──────── Textabschnitt ────────
Kolumne Schlagloch: Der heilige Narr von Taschkent
Die Legende vom Narren Nasreddin Hodscha, auch Afandi genannt, gehört zum kulturellen Erbe Usbekistans. Jetzt ist sein Humor bedroht.
D er Mann, der die Vernunft aufrechterhält, indem er die Menschen fast um den Verstand bringt, ist sehr alt, ein Methusalem geradezu. Er geistert seit Jahrhunderten durch den Spott der Menschen. Mal heißt er Joha, mal Nasreddin Hodscha, mal Effendi. In Usbekistan, wo er besonders beliebt ist, trägt er den Namen Afandi und ist allen wohl bekannt. Man erzählt sich Witze, in denen er vorkommt – die eher Anekdoten oder Parabeln oder gar subversive Sprengsätze sind –, so selbstverständlich, wie man sich die Hände schüttelt. Zu jeder Tageszeit, zu jedem Anlass.
Schon am Tag nach meiner Ankunft in Taschkent falle ich unter Nasreddin Hodscha und seine vielen Räuberpistolen. In einem Theater, das schwer an der monumentalen Hybris der sowjetischen Macht zu tragen hat. Der junge Regisseur Seyfiddin Meliev hat die Schelmengeschichten, die Leonid Solowjow vor mehr als siebzig Jahren aufgeschrieben hat (die berühmteste russische Fassung, gesammelt in der Oblast Samarkand und im Ferghanatal, niedergeschrieben im Gulag), auf die Bühne gebracht. Überraschung: Es handelt sich um ein Musical. Die traditionellen Gewänder weisen in die Vergangenheit. Aber die Komik bleibt Teil eines größeren Ganzen. Die alten und ewig neuen Geschichten enden mit dem Ruf: „Auf nach Buchara!“ Dort befindet sich eine seiner Geburtsstätten und die wohl berühmteste Skulptur des weisen Narren.
Beim Mittagessen danach tauschen die Schauspieler Afandi-Geschichten aus. Ein Jüngerer erzählt folgenden Klassiker:
Ein Denunziant kommt vorbei, er wird freundlich von Nasreddin Hodscha begrüßt und in sein Haus eingeladen. „Wo soll ich mein Pferd festbinden?“, fragt der Denunziant. „Am besten an meiner Zunge“, antwortet Afandi. Am Tisch lachen alle, obwohl sie den Witz schon kennen. Niemand könnte sagen, unter welcher autokratischen Herrschaft dieser Scherz entstanden ist, ob unter Sultan, Khan, Zar oder Parteisekretär, aber er ist weiterhin aktuell. Das macht Afandi unsterblich: Bis solche Witze keinen Sinn mehr ergeben, kann es noch lange dauern. Das Essen endet mit einem kurzen Gebet, das der Regisseur spricht. Dann brechen alle zur nächsten Vorführung auf.
──────── Bereitgestellte Daten ────────
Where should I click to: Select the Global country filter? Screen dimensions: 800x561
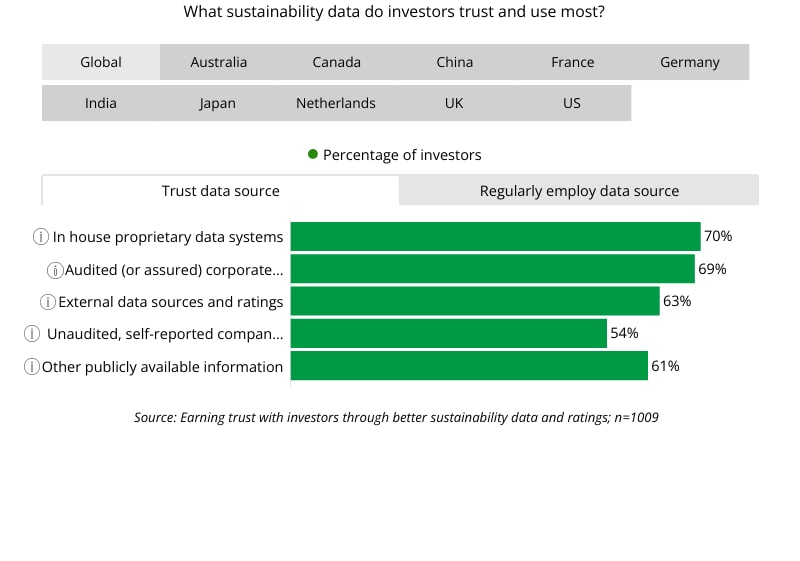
────────
• [Aufgabe]: Geben Sie die Passage der Kolumne über Nasreddin Hodscha von „Schon am Tag“ bis „des weisen Narren.“ wortgetreu wieder.

• [Ergebnis]:
Schon am Tag nach meiner Ankunft in Taschkent falle ich unter Nasreddin Hodscha und seine vielen Räuberpistolen. In einem Theater, das schwer an der monumentalen Hybris der sowjetischen Macht zu tragen hat. Der junge Regisseur Seyfiddin Meliev hat die Schelmengeschichten, die Leonid Solowjow vor mehr als siebzig Jahren aufgeschrieben hat (die berühmteste russische Fassung, gesammelt in der Oblast Samarkand und im Ferghanatal, niedergeschrieben im Gulag), auf die Bühne gebracht. Überraschung: Es handelt sich um ein Musical. Die traditionellen Gewänder weisen in die Vergangenheit. Aber die Komik bleibt Teil eines größeren Ganzen. Die alten und ewig neuen Geschichten enden mit dem Ruf: „Auf nach Buchara!“ Dort befindet sich eine seiner Geburtsstätten und die wohl berühmteste Skulptur des weisen Narren.